An open-pit mine in the oil sands, Fort McMurray, AlbertaThe Canadian Boreal Forest Agreement encorporates 72 million hectares of forest

If you have about 22 minutes to spend learning about the Alberta Tar Sands and the Keystone XL Pipeline, I would like to suggest a little experiment.

First, read this article (which should take about 5 minutes), and then watch this TedxTalk (which is 17:33 long).

Now, which one did you find more impactful?

If you do not have the time to read the article or watch the TedxTalk, I will give you a quick summary of both. In the article, Bill McKibbon is cited as saying the pipeline represents “the fuse to the biggest carbon bomb on the planet.” The article goes on to do the arithmetic in support of this statement. In the TedxTalk, Garth Lenz spoke about the Boreal Forest and the Alberta Tar Sands while showing his photographs of both. The Boreal Forest, which runs through the middle of Canada, is the largest and most intact (at nearly 95%) forest in the world. In the heart of this ecosystem is the Alberta Tar Sands, the largest oil reserve in the world outside of Saudi Arabia. The tar sands contain the world’s dirtiest oil, which produces more greenhouse gas emissions than any other oil. The mining of the tar sands is devastating the Boreal Forest, which is one of our best defenses against climate change, due to its sequestering of greenhouse gases.

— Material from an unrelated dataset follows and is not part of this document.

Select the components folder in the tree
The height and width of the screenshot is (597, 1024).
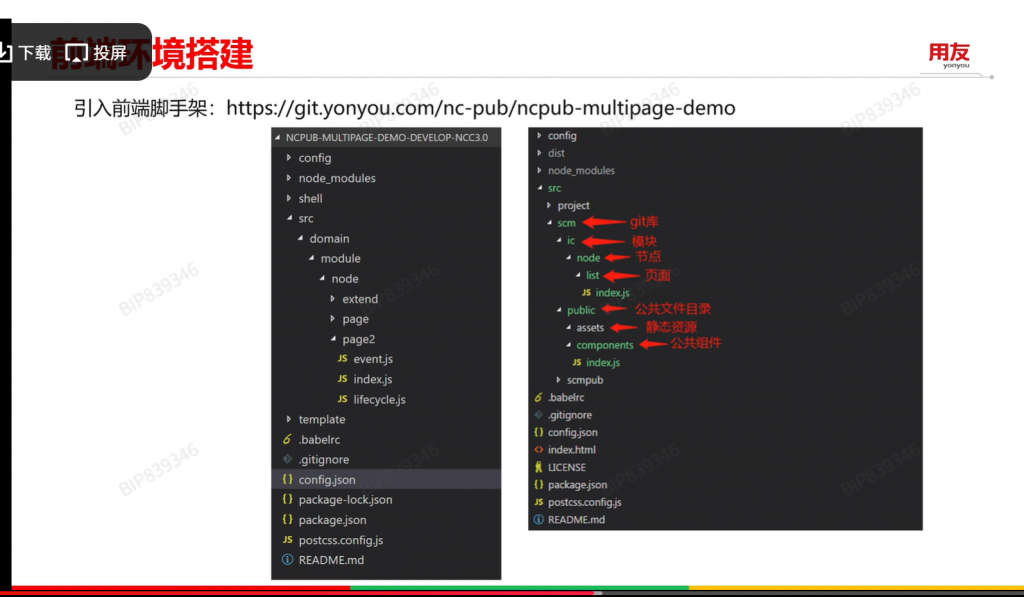pos(604,345)
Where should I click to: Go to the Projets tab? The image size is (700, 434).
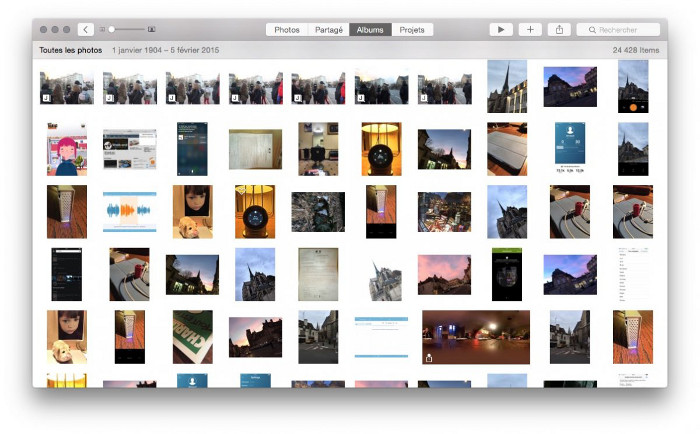click(412, 30)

The article and the TedxTalk are making the same point–exploiting the tar sands is bad for the environment–the former through calculations and the later through photos. I personally find the photographs much more persuasive. I have read many articles this quarter on the tar sands and the pipeline, and I was previously exposed to the issue while living in Canada. In all this time, I have only seen single photographs, attached to news stories, of the tar sands being mined, which are revolting enough, but do not provide the full picture. Seeing photos of the mines in conjunction with the forest reminds me of exactly what is being destroyed. Also, a single photograph of a mine does not do justice to the scale of this project (which Lenz said is the largest industrial project in the history of the world). It is easy to surmise from a lone photograph that, although repugnant looking, the damage is not that far reaching, which simply is not true, both in terms of what can and cannot be seen. Photographs can be extremely powerful, allowing us to see the beauty and the devastation that we may not experience directly. Lenz’ photographs are by far the most potent account of the tar sands I have seen to date. After seeing Lenz’ work, I sought out more photographs of the tar sands ( see National Geographic). In so doing, I realized that seeing multiple photographs in succession is much more powerful than a single photograph attached to an article. Multiple photographs tell a story. They are not static. They are art. The power of these photographs speaks to the important role art can play in the environmental movement. Art can reach, experientially and emotionally, as well as motivate us in ways that reporting of facts simply cannot.